## What the task requires
Word for word, reproduce each line of the data below, omitting every image.
** Records shown follows **
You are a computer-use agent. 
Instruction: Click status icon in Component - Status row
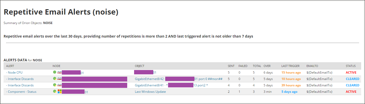click(54, 91)
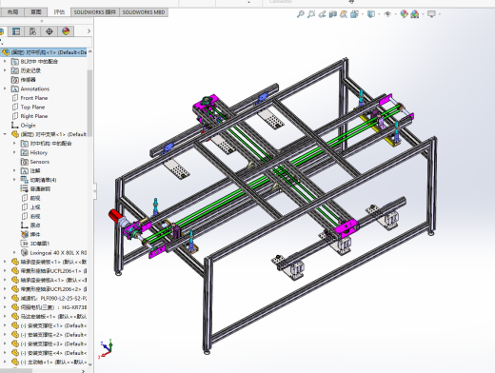Image resolution: width=495 pixels, height=373 pixels.
Task: Open the DisplayManager color ball tab
Action: (x=66, y=31)
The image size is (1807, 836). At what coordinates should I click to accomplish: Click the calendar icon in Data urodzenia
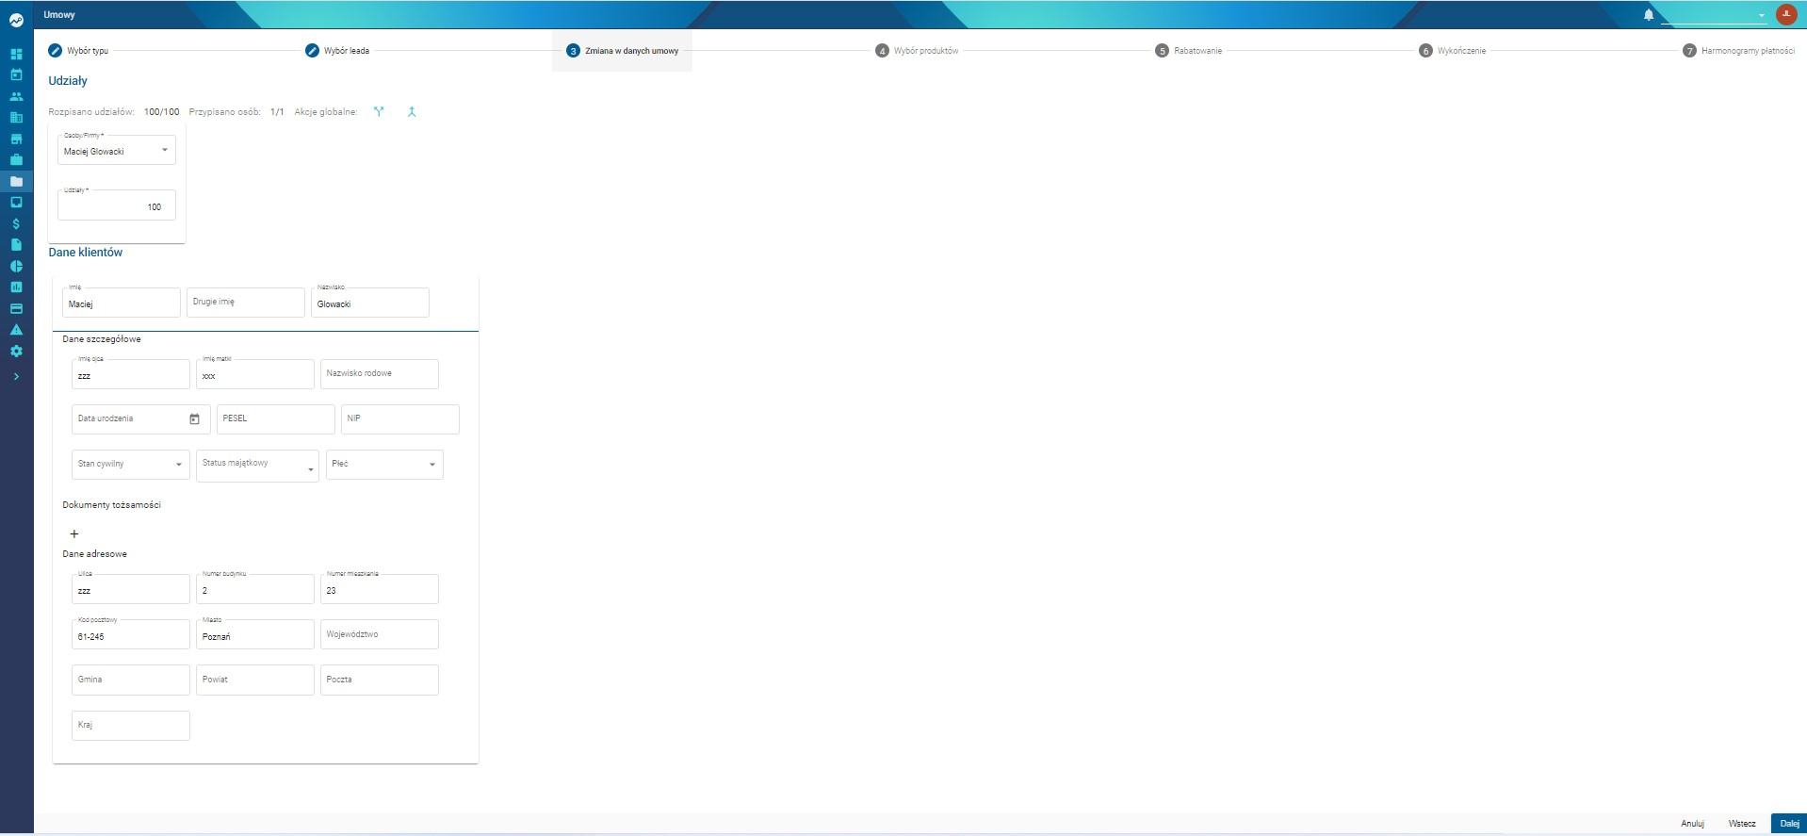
** End of Records shown **
## Response for this exercise
You are a computer-use agent. 
Instruction: Click status icon in Component - Status row
click(54, 91)
Image resolution: width=495 pixels, height=373 pixels.
Task: Open the DisplayManager color ball tab
Action: (x=66, y=31)
The image size is (1807, 836). At what coordinates should I click to accomplish: Click the calendar icon in Data urodzenia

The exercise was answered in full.